The French organist Pierre Pincemaille came to Portland, Maine, in April of 2004 to give a recital on the Kotzschmar Organ, the hundred-stop Austin located in Merrill Auditorium of City Hall. When he turned on the blower for one of his practice sessions, there was a series of big bangs, and the blower failed. Several fan blades had come loose inside the blower as their rivets wore out, and metal shards were everywhere. The blower received an instant emergency repair, and the show went on. It was determined that eighty years of sudden starts had eventually wrecked the rivets, so as part of the repair, the blower’s power supply was equipped with a Variable Frequency Drive (VFD), which starts the motor and brings it up to speed slowly, exerting less torque on those rivets.

Saint Patrick’s Cathedral in New York City houses a magnificent organ, originally a Kilgen, with 142 ranks. The Choir loft is thirty feet above the floor of the nave, and the organ blower is another fifteen feet higher in a large room in the south tower. It has a forty-horsepower motor that moves enough air to produce majestic sounds in that magical, immense building.

Hurricanes

Two locally improbable things happened in Boston in 2004. The Red Sox won the World Series for the first time since 1918. Red Sox owner Harry Frazee sold Babe Ruth to the New York Yankees in 1918 to raise money for the first production of No, No, Nanette. That started the eighty-six-year drought known locally as “The Curse of the Bambino.” The team sponsored publicity gags like exorcizing the field, hoping for a win. In the 2004 American League Championship, the Yankees won the first three games, the Red Sox won four in a row to win the pennant, then swept the Saint Louis Cardinals in four straight games. (I thought the excitement was going to kill my father.)

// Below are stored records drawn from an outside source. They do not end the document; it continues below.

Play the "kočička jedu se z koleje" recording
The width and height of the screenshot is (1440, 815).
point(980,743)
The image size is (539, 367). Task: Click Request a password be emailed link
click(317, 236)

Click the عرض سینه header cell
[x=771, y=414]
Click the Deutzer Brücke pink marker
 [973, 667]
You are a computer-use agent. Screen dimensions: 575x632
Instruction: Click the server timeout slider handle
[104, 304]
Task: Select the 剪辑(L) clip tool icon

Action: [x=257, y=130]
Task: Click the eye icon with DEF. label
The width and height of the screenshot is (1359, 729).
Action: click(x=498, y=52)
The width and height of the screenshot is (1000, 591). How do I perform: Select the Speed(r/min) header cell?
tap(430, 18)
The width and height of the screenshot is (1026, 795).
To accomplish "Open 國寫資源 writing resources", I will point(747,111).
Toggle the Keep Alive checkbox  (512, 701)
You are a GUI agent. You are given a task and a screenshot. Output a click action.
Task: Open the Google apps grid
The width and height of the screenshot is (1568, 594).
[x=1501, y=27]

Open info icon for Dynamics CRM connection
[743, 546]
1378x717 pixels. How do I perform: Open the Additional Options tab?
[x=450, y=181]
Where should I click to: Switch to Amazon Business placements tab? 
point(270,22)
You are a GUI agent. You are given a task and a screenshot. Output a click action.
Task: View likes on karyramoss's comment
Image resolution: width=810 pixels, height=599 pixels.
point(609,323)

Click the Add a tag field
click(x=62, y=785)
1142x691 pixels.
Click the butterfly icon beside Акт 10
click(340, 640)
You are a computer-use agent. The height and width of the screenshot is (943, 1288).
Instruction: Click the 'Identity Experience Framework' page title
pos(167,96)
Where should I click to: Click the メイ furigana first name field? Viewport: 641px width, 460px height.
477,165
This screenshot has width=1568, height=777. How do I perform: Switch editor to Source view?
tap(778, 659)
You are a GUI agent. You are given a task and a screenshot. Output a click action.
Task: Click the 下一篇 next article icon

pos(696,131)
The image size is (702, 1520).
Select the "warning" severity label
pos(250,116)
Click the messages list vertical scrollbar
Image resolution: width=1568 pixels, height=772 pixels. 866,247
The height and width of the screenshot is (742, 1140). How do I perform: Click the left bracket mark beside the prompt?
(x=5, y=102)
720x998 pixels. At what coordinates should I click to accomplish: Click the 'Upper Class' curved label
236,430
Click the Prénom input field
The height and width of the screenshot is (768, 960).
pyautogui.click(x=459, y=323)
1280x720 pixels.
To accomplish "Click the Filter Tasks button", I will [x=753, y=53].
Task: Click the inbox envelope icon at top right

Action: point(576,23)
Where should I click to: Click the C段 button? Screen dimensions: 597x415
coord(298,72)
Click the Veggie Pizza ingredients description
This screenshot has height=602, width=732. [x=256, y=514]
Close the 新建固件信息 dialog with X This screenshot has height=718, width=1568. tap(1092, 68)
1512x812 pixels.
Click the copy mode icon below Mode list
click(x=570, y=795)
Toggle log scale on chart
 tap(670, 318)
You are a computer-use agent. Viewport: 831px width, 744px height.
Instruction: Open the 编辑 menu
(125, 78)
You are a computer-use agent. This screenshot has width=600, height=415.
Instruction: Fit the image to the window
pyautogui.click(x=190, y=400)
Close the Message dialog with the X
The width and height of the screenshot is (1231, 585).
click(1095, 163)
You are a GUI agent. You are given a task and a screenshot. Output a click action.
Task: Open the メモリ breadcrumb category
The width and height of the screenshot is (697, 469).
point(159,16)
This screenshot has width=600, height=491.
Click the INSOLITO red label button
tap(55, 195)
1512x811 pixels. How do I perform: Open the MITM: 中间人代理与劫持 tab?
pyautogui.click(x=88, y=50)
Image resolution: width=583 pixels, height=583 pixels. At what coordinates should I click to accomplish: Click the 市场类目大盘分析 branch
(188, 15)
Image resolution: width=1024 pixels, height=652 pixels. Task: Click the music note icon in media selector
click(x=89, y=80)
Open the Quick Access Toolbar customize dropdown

And in 2004, the Aeolian-Skinner organ at Boston Symphony Hall was rebuilt by Foley-Baker, Inc. That was improbable because Seiji Ozawa, the symphony’s music director, was not a lover of pipe organs. Ozawa retired in 2002, and the organ was completed in 2004. Quick work for a large organ.

Wendy and I lived next to Symphony Hall in those days (and across the street from The Mother Church) and had series tickets with terrific seats in the first balcony above the stage. We attended the concert when the organ was first used—you guessed it, Camille Saint-Saëns’ Third Symphony. Simon Preston was the organist. When the organ entered pianissimo in the first movement with deep low notes supporting shimmering registrations, we watched the orchestra members winking, nudging, and smiling at each other, getting the chills hearing those profound bass notes, sonorities that no other instrument can achieve.

Installing the windchests for huge pedal stops like 32 Bourdon and 32 Double Open Wood and testing notes before the 2,000-pound pipes have been placed has taught me exactly how much wind comes out of the windchest toeholes when a note is played, enough to blow off a top knot at thirty feet, an absolute hurricane of air to make a single note sound. That controlled and regulated gale of wind makes those unique sonorities possible.

It is thrilling to stand inside a big organ when the wind is turned on. You hear the blower start to turn, air entering the organ, reservoirs filling one after another, until the whole system is charged with air pressure and the instrument fairly trembles with life and anticipation. Each reservoir is equipped with a regulating valve and weights calculated to store and deliver wind at a specific pressure. Each reservoir has windlines leading to one or more windchests. When a note is played, a valve opens to allow wind into the toe of a pipe. Play one note, and there is barely a ripple. Draw a hundred stops or more and play forty or fifty notes a measure as in a flashy French toccata, and thousands of valves are blowing thousands of pipes. It’s almost unimaginable, but the fact that it’s true is the magic of the pipe organ.